» **REQUIREMENT**: The lines from the top of the records below through the one containing "You are a computer-use agent. The image" are to be transcribed exactly, and nothing else is to be added.

Stored items
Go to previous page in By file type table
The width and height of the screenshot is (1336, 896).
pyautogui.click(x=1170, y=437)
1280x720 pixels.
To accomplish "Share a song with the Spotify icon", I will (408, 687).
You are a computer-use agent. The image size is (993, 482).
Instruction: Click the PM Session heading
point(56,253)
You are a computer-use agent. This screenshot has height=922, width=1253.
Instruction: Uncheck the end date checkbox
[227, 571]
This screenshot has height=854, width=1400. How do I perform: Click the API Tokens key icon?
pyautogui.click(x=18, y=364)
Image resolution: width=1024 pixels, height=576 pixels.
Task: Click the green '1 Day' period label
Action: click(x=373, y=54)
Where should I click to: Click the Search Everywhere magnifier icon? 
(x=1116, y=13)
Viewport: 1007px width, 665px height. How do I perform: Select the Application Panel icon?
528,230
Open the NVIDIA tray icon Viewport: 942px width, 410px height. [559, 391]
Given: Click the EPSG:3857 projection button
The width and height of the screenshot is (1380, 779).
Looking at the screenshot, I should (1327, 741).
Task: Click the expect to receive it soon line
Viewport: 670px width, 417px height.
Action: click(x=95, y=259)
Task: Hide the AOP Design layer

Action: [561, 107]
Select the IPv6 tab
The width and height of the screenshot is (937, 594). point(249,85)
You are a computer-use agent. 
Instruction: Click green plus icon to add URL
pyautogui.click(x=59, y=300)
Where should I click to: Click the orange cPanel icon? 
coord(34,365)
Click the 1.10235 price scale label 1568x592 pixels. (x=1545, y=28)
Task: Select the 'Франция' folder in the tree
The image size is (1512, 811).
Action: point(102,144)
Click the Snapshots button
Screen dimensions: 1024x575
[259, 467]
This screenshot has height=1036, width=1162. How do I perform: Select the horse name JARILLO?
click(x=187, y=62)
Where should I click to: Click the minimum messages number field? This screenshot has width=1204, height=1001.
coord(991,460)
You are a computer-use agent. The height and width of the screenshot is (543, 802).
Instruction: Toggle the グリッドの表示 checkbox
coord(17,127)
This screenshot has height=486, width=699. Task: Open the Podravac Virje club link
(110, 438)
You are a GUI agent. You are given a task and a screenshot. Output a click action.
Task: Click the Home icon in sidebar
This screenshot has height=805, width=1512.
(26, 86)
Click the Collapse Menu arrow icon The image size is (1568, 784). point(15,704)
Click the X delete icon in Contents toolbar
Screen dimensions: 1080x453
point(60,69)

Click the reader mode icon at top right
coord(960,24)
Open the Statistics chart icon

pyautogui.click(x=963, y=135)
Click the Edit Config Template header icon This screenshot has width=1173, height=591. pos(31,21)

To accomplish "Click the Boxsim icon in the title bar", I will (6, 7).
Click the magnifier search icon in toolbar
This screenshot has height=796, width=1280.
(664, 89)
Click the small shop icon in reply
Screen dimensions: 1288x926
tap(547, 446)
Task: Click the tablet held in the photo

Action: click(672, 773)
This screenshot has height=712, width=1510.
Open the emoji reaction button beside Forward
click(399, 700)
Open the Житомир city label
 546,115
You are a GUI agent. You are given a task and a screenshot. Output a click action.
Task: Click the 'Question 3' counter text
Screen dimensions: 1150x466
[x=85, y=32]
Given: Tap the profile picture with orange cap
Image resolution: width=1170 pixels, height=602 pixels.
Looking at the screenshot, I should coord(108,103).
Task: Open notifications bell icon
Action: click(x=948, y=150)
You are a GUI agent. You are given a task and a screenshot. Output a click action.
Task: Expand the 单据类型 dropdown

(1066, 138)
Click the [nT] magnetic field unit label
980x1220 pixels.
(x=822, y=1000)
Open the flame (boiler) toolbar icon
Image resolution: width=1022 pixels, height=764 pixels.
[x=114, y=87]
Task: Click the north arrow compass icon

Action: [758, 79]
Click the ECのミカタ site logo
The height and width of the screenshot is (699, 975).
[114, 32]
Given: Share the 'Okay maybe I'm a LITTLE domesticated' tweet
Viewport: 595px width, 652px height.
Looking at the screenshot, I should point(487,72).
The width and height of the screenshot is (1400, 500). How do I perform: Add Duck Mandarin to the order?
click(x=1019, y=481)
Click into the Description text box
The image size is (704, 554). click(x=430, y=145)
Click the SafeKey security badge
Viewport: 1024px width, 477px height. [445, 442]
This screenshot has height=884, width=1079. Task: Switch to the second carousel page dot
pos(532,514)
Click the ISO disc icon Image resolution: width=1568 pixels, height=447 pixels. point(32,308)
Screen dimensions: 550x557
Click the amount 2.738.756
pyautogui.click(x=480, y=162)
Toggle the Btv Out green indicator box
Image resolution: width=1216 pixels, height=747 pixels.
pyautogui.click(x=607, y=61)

» **ANSWER SECTION**:
Go to previous page in By file type table
The width and height of the screenshot is (1336, 896).
pyautogui.click(x=1170, y=437)
1280x720 pixels.
To accomplish "Share a song with the Spotify icon", I will (408, 687).
You are a computer-use agent. The image size is (993, 482).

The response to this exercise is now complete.